(TASK PROMPT) Return the lines of the data from the one containing "Open the ticket" through the end of the data, both included, as they appear.

(DATASET EXTRACT)
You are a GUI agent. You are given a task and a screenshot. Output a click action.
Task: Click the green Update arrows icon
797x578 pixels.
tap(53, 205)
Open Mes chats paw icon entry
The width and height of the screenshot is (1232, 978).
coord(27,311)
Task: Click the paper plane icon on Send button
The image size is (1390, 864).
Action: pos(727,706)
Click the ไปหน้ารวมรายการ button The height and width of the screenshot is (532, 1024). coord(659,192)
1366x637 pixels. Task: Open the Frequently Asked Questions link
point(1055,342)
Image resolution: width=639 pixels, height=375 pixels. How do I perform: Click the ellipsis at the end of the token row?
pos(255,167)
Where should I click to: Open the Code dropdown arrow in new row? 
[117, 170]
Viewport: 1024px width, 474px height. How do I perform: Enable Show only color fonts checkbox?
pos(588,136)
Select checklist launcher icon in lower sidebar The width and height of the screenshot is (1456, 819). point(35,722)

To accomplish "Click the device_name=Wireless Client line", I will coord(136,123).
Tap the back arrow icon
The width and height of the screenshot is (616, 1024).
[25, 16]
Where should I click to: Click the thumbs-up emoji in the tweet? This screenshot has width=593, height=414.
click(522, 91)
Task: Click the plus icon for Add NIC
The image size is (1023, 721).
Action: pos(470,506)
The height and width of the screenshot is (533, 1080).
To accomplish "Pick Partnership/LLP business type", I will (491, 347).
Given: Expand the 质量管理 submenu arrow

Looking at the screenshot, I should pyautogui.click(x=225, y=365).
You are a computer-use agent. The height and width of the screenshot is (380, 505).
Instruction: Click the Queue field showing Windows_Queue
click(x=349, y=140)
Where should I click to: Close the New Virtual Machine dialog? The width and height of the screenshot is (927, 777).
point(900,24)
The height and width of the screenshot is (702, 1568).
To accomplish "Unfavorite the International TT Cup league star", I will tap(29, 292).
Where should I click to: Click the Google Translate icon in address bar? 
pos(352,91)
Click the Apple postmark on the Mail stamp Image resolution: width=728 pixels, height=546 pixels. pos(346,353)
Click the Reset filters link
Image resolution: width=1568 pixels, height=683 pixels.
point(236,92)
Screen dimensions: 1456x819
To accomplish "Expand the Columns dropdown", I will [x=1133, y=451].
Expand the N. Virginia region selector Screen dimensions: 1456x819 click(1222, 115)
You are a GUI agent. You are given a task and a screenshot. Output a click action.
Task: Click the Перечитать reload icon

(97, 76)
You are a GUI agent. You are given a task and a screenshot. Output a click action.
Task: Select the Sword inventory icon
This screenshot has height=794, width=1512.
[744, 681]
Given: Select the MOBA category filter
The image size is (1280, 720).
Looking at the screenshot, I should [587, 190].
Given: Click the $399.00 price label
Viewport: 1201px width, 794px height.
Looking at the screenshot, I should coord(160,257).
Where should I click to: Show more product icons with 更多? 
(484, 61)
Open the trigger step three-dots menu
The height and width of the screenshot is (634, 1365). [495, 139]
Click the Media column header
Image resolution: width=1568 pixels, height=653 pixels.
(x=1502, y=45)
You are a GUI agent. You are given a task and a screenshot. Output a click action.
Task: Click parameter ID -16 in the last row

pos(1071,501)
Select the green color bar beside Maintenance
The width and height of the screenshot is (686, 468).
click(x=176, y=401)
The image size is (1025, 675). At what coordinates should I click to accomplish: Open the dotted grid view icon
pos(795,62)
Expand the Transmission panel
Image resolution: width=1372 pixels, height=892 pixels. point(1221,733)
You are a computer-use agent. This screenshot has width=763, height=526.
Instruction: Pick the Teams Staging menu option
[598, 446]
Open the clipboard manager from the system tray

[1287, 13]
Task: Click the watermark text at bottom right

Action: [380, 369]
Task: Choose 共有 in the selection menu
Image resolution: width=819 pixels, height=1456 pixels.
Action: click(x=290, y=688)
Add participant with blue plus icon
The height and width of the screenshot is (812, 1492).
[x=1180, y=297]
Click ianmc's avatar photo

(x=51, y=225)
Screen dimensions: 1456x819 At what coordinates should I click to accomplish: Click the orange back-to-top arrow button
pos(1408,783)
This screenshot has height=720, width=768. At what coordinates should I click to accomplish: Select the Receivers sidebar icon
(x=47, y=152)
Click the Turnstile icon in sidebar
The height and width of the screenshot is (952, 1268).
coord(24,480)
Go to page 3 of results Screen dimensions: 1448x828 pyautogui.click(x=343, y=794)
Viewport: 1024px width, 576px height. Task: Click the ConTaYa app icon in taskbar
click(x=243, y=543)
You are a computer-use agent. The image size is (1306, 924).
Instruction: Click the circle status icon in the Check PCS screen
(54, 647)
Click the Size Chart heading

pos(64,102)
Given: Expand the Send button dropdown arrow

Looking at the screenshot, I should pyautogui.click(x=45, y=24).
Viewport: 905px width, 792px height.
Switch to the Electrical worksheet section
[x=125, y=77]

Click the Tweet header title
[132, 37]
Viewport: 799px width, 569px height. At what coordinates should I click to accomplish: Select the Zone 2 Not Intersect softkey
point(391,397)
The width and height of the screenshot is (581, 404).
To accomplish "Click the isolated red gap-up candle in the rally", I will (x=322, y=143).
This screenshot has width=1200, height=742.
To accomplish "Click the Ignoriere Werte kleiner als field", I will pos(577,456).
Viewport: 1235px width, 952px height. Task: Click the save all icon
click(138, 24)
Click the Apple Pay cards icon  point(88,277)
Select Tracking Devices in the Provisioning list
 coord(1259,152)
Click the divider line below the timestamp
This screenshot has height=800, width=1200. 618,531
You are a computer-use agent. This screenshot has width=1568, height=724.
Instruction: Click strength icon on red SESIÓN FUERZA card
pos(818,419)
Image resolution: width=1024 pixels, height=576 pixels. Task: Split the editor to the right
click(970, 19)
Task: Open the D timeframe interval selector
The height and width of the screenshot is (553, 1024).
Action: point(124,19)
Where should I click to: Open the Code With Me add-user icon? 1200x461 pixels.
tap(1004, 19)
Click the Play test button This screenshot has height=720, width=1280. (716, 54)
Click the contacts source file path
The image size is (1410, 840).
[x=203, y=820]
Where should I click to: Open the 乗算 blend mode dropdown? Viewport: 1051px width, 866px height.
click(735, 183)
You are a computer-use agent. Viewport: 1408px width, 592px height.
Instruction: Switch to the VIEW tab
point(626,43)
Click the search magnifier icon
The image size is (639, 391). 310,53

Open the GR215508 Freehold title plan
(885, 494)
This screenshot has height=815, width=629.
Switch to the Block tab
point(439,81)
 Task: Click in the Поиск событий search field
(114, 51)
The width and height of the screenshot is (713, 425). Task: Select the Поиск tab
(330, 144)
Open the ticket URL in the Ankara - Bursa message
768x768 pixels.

(SOLUTION FOR THIS EXERCISE)
Open the ticket URL in the Ankara - Bursa message
768x768 pixels.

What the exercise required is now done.